→ ACTIONS TO TAKE:
**a)** Condense the paragraph in the article on Sheriff Flournoy that begins "'Mister Jim' is also known as" into a single sentence, keeping its main facts.
**b)** According to the article on Sheriff Flournoy, why did he not retire sooner? Answer in one to three sentences.
**c)** Reproduce the part of the article on Sheriff Flournoy starting with "Larry L. King's" and going on through "the retirement sunset.".

→ QUOTED PASSAGE:
::::
Larry L. King's "The Best Little Whorehouse In Texas" is currently playing on Broadway, in Los Angeles, in Houston, in Australia, and at the Morris A. Mechanic Theater in Baltimore.

"Mister Jim" is hanging up his old .45 caliber thumb-buster and badge this week -- and, presumably, his 1932 model Thompson machine gun, a trunk full of rifles and shotguns, and assorted truncheons and handcuffs. He is likely to miss all that, having been busting the erring since the sun wasn't any bigger than an orange and there wasn't any moon at all.

"Mister Jim" is also known as T. J. Flournoy. At age 79, and after almost 60 years in law enforcement -- the last 34 of them as the high sheriff of Fayette County, Texas -- he is riding off into the retirement sunset.

"I'd a-quit a long time ago," the tough old man said recently, "if it hadn't a-been for all that whorehouse bidness. But I wasn't gonna let nobody run me off."

"That whorehouse bidness" likely is what everyone will remember Mister Jim for, and that fact sticks in his craw like a bushel of brambles.

"Look here," he says, "I set a Texas record for the length of time I served as a sheriff and a deuty -- 47 years. Hell, I'm in the Texas Ranger Hall of Fame. Everbody in Fayette County knows that. But everywhere else, all people can talk about is that damn Chicken Ranch mess. I'm sick of it and so's my wife. I hope I never hear them words again."
::::
→ DATA ROWS:
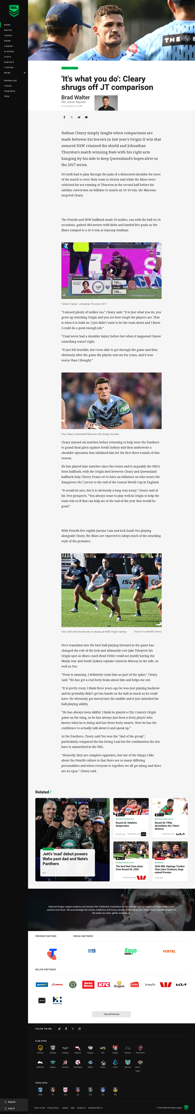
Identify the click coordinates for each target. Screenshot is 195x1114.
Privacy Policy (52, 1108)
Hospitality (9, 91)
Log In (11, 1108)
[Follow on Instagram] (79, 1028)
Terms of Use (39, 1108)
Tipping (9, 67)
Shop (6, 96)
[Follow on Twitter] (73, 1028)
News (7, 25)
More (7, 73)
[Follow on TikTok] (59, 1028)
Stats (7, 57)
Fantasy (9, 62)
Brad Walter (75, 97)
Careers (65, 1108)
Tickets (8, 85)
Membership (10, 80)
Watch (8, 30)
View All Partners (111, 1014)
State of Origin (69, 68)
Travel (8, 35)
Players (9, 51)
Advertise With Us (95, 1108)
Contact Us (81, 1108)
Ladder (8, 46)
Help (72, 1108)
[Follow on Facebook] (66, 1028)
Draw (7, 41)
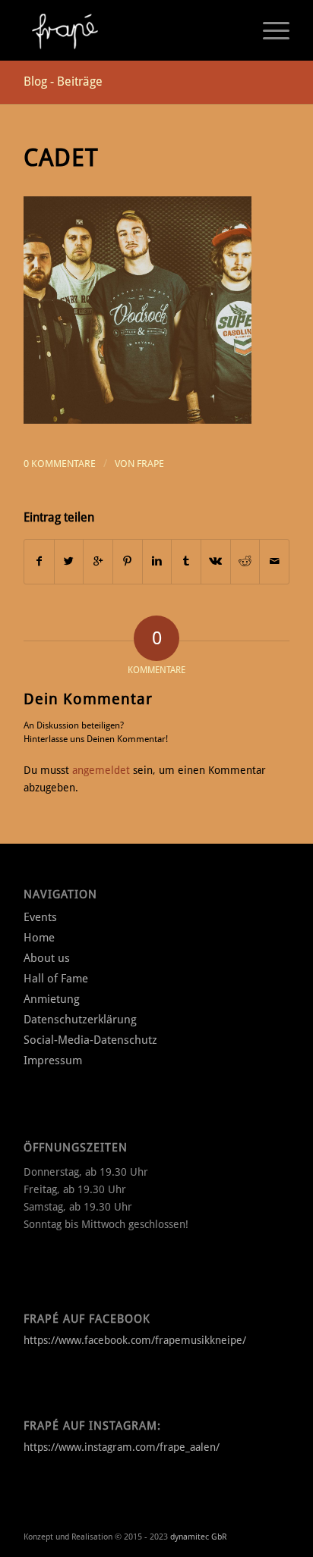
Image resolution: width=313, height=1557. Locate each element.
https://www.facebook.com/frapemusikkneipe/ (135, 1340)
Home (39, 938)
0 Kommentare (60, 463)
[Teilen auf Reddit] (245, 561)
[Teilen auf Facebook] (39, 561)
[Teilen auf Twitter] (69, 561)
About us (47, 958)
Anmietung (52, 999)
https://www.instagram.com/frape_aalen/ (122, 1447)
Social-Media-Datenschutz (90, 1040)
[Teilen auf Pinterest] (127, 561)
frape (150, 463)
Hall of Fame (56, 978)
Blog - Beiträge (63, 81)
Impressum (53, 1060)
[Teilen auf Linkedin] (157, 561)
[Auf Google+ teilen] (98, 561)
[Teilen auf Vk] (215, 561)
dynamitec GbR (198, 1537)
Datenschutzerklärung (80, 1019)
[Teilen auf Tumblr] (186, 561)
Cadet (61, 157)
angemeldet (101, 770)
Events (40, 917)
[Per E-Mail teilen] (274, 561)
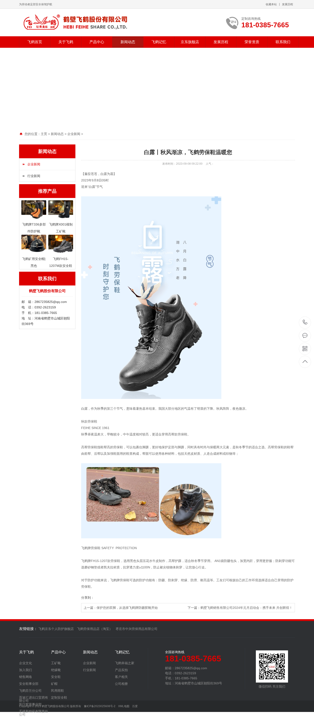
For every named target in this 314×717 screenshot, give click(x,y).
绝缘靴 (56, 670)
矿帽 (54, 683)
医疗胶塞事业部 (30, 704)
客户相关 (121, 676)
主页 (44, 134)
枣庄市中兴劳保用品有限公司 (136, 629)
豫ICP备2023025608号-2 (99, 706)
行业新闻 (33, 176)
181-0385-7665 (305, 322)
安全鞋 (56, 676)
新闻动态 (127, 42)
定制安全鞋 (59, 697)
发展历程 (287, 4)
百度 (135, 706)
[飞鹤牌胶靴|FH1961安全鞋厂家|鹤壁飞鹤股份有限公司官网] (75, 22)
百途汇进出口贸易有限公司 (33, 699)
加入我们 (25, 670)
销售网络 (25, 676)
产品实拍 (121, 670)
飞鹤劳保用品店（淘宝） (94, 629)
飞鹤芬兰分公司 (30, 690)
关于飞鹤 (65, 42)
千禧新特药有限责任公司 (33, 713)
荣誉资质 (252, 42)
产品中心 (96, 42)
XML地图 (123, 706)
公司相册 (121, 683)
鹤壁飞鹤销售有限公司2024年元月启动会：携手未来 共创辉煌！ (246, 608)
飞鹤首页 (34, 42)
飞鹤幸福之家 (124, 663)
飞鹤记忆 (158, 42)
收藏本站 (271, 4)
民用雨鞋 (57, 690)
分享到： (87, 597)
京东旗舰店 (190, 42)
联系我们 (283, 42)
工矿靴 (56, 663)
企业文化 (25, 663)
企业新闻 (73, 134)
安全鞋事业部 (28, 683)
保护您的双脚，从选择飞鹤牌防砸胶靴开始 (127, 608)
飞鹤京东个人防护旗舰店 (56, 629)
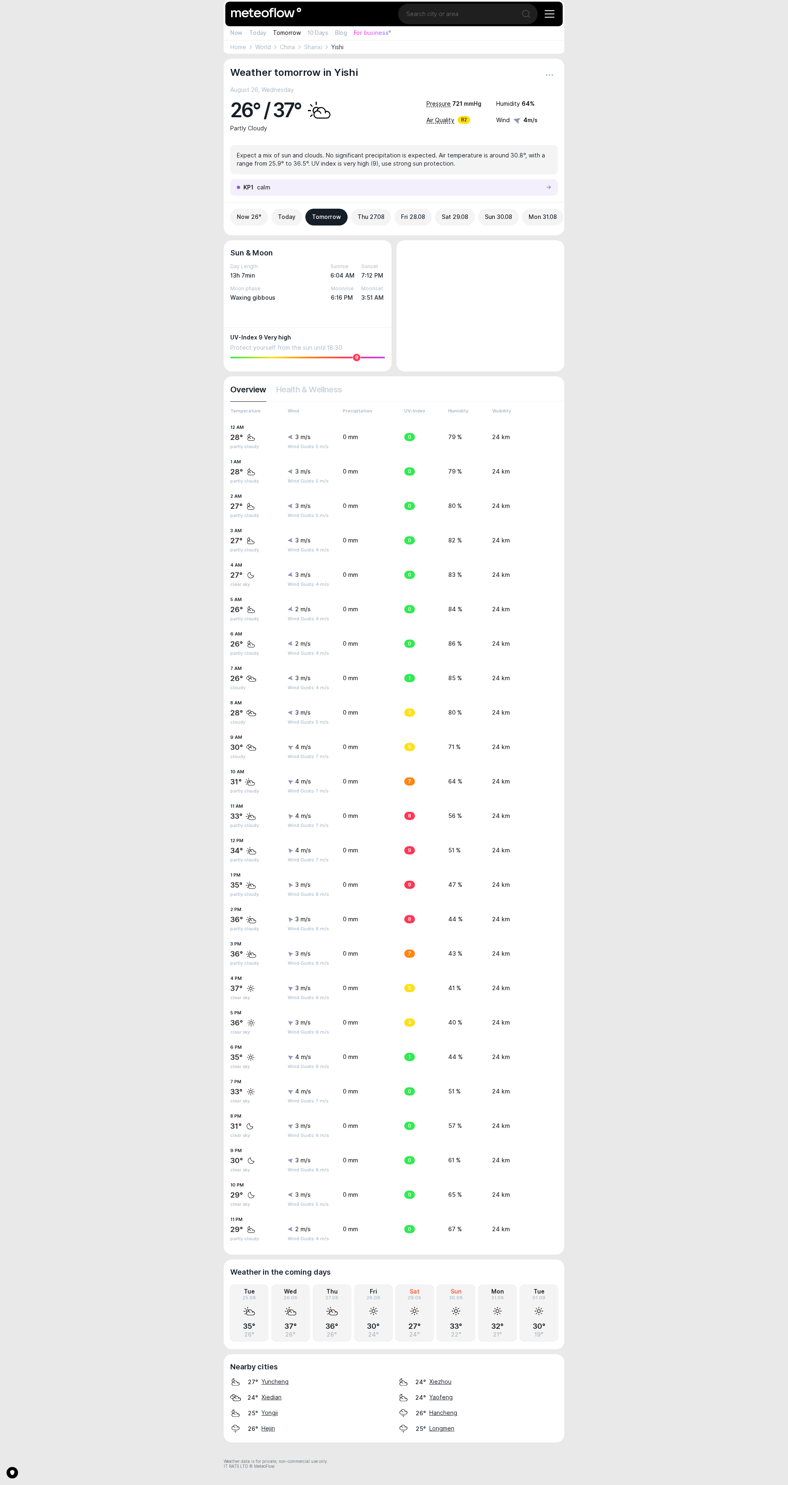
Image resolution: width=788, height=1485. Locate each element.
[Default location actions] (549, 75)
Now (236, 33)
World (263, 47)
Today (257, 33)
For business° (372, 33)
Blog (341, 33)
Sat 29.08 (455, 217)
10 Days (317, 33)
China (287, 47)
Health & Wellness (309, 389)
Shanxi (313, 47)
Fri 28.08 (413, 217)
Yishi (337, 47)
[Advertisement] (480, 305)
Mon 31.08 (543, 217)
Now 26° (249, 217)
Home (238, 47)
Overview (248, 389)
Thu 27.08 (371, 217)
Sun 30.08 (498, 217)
::::
→ COMPLETE ANSWERS:
**a)** T. J. Flournoy, known as "Mister Jim," is retiring at 79 after almost 60 years in law enforcement, the last 34 of them as high sheriff of Fayette County, Texas.

**b)** He says he would have quit long ago but for "all that whorehouse bidness." He stayed on because he refused to let anyone run him off.

**c)**
Larry L. King's "The Best Little Whorehouse In Texas" is currently playing on Broadway, in Los Angeles, in Houston, in Australia, and at the Morris A. Mechanic Theater in Baltimore.

"Mister Jim" is hanging up his old .45 caliber thumb-buster and badge this week -- and, presumably, his 1932 model Thompson machine gun, a trunk full of rifles and shotguns, and assorted truncheons and handcuffs. He is likely to miss all that, having been busting the erring since the sun wasn't any bigger than an orange and there wasn't any moon at all.

"Mister Jim" is also known as T. J. Flournoy. At age 79, and after almost 60 years in law enforcement -- the last 34 of them as the high sheriff of Fayette County, Texas -- he is riding off into the retirement sunset.